A true heart-attack inducing dessert. (Remember, I have a next-door neighbor who is pleased to receive 75% of whatever I bake, so no DeadSplinterites were harmed by this recipe.) It is a rich, buttery, chocolate tour de force. And, it is another shockingly simple Epicurious recipe – there are not 152 steps over three days, hooray!
Ingredients:
- ½ cup (113g) unsalted butter, softened, plus more to grease the pan
- 1½ cups (180g) all-purpose flour
- 2 tsp. baking powder
- ½ tsp. table salt
- 1 cup (198g) granulated sugar
- ½ cup (107g) packed brown sugar
- 2 large eggs
- 1 tsp. vanilla extract
- 1 8oz (227g) bag of English toffee bits
FROSTING:
- 1 cup softened butter
- 1/2 cup cocoa powder sifted
- 5 cups powdered sugar
- 1 teaspoon vanilla
- 3-4 tablespoons milk
Directions:
Preheat the oven to 350°F. Grease a 9×13-inch baking pan with butter.

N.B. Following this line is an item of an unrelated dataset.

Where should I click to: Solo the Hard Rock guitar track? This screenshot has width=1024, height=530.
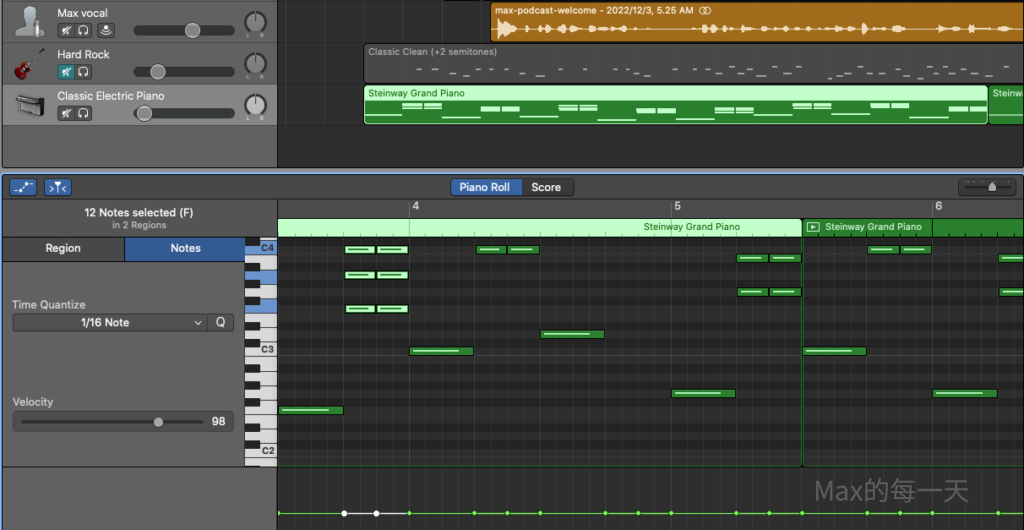point(84,72)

Into a medium bowl, sift the flour, baking powder, and salt. Set aside.
In a separate medium bowl or stand mixer, beat the butter, granulated sugar, and brown sugar on medium-high speed until light and fluffy. Add the eggs and vanilla extract. Mix well to combine.
Stir the dry ingredients into the wet ingredients. Stir in the English toffee bits. Using a rubber spatula, scrape the batter into the prepared pan and spread evenly.
Place the pan in the oven and bake for 30 minutes.
Meanwhile, make the frosting. Whip butter and cocoa together until smooth in large bowl. Stir in vanilla and powdered sugar. Slowly stream in milk until frosting reaches desired consistency. Scrape sides and whip again until light, fluffy and smooth, 1-2 minutes
Remove the pan from the oven and cool; frost when room temperature.
Cut into bars before serving.
These look great, but I don’t think this kind of drug has been legalized where I live yet.
God I love toffee + chocolate.
no DeadSplinterites were harmed by this recipe.
Unless you count the psychological torture inflicted on the unfortunate soul not allowed to have it.
I’m bored with most of my usual fall baking, I’ll have to try this.
As long as she doesn’t count the number of bars I’m fine.
I developed a recipe similar to this many moons ago. I haven’t made it in years because it starts from scratch and is a huge pain in the ass to make. Plus it is topped with chocolate mousse. This looks much simpler and still gets the point across.
Nope. Nope nope nope nope OK, I’ll have just a little bite. Can I get some milk too please?